Parents hope, pray for missing daughter

38-year-old Lawrence resident 'vanished' five months ago

Marilyn and Gary Anderson, Lawrence, aren't giving up hope that their daughter, Lesley Smith, 38, will be found. Smith has been missing for five months after disappearing from the couple's home.

It’s been five months.

It’s been more than 150 days of waiting and wondering for Gary and Marilyn Anderson.

“Everybody thinks as time goes by — I thought as time went by — that it would get easier,” Marilyn Anderson said. “It doesn’t get easier. It gets harder because it’s just one more day that she’s not here, that we have no word.”

Marilyn Anderson’s only child, 38-year-old Lesley Smith, disappeared Jan. 26 from the couple’s west Lawrence home.

“I went to bed about 10:45 p.m.,” Marilyn Anderson said. “Les and I said our goodnights and ‘I love yous’ as we did every night.”

But when the couple awoke the next morning, their daughter was gone. Her bed hadn’t been slept in. Her purse with her driver’s license, credit cards and much-needed asthma medication sat untouched on her dresser.

The Andersons’ 1990 brown Plymouth Voyager minivan was gone, as was their daughter’s cell phone. Lesley’s mother continues to call the phone weekly, leaving messages, then checking to see whether her daughter has retrieved them.

“None of the messages have been retrieved,” Marilyn Anderson said.

In the days shortly after Smith’s disappearance, Lawrence Police flew over the area searching for any signs of the missing van. Lawrence Police spokesman Sgt. Mike Pattrick said the department also used sonar equipment to search for the van in area lakes and rivers.
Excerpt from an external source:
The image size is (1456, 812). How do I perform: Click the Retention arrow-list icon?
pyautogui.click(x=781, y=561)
“How does a person with a vehicle just vanish?” Marilyn Anderson wondered.

Still searching

One detective remains assigned to the case, but the leads have dwindled. But the Lawrence couple said their quest to find their daughter would not cease.

“Gary and I went out for the first week daily,” Marilyn Anderson said. “Probably the first day we put about 700 miles on our vehicle just looking everywhere. I can’t even tell you how many acres of Clinton Lake I’ve personally walked just looking.”
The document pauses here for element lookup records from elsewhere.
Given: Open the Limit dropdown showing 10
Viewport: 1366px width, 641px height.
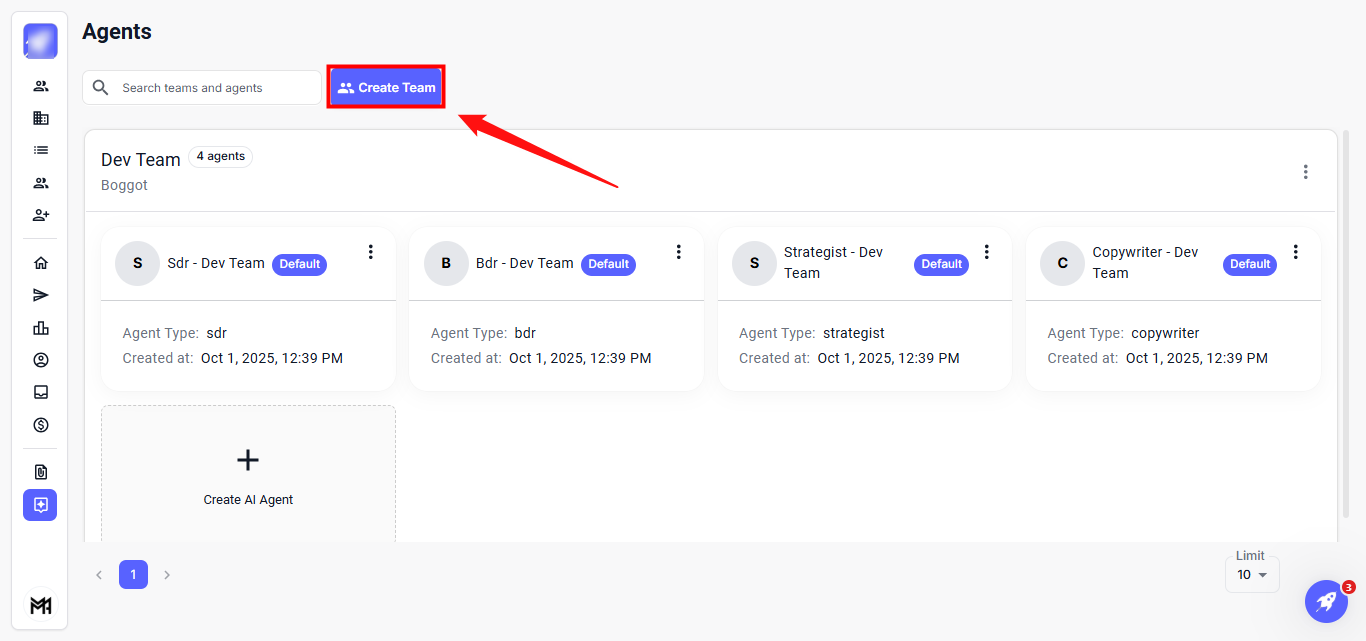Looking at the screenshot, I should tap(1251, 575).
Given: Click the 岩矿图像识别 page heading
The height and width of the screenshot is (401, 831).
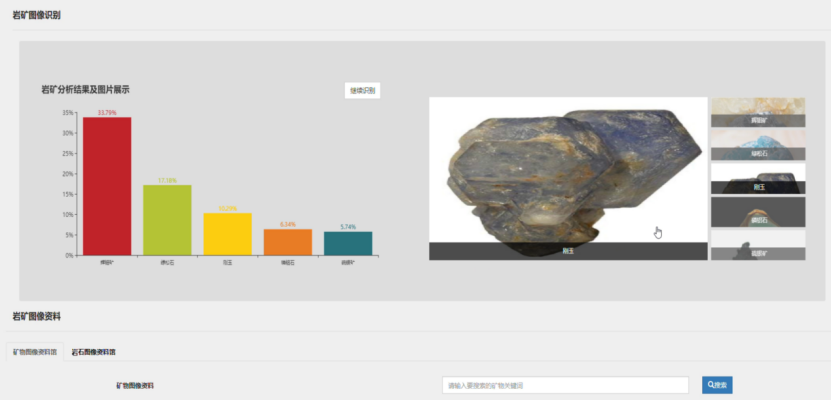Looking at the screenshot, I should click(x=36, y=15).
The Andersons spend every spare moment scouring parking garages for any sign of the van.

Under a recent federal law, hospitals won’t confirm whether Lesley is a patient, so the two have driven to every hospital in Kansas and Missouri, looking for the van in the hospital parking lots.

“It’s amazing the things you do and the places you look, just praying that this will be the time that all of a sudden something is there,” Marilyn Anderson said.
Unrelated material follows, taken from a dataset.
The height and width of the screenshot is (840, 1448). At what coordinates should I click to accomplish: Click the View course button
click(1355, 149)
Even when they’re not consciously searching for Lesley, the two find their eyes focused on every van they see.

“If I could have a nickel for every time I’ve followed a van that was brown,” said Lesley’s stepfather, Gary Anderson.

Psychics weigh in

The two said they felt helpless. So they’ve turned to what Gary considers an unlikely source for help.

“We’ve kind of run out of things to do, so now we’re seeing psychics, which I’m terribly skeptical of,” he said. “I put psychics right there with magicians. You know there’s a method to their madness, and they have a way of tricking you.”

The couple have talked to three psychics, one in Chicago, one on a call-in show in Seattle and a psychic who has worked with Kansas City police departments. The woman has a history of finding missing people. Two of the three psychics told the Andersons the same thing: Their daughter is alive and possibly with a man. Gary Anderson said he was even starting to believe it.

“I heard it firsthand,” he said, recounting some details the psychic in Kansas City told him about Lesley.

Over the past five months, the couple have experienced a roller coaster of emotions. They’ve had a couple of “hits” on the van, which is entered in a national crime computer database, but Marilyn Anderson said the vehicles in those cases turned out to have different VIN numbers than the one Lesley was believed to have been driving at the time of her disappearance.

“This is it. This is going to be the time, and then you wait,” Marilyn Anderson said. “That wait is the hardest, and when you find out, that’s probably the lowest you can feel.”

Marilyn said her mother’s instinct told her that her daughter didn’t just run away or leave of her own free will. “My gut feeling is that somebody has done something with her,” she said.

Now she’s pleading with the public, asking for a little help that could provide a lot of answers and put an end to the Andersons’ waiting.

“I really would like anybody that has storage sheds, barns, garages — anything that they have that maybe they have not been into for a while — I’d love it if they would just go out for me and check,” she said, “just to make sure.”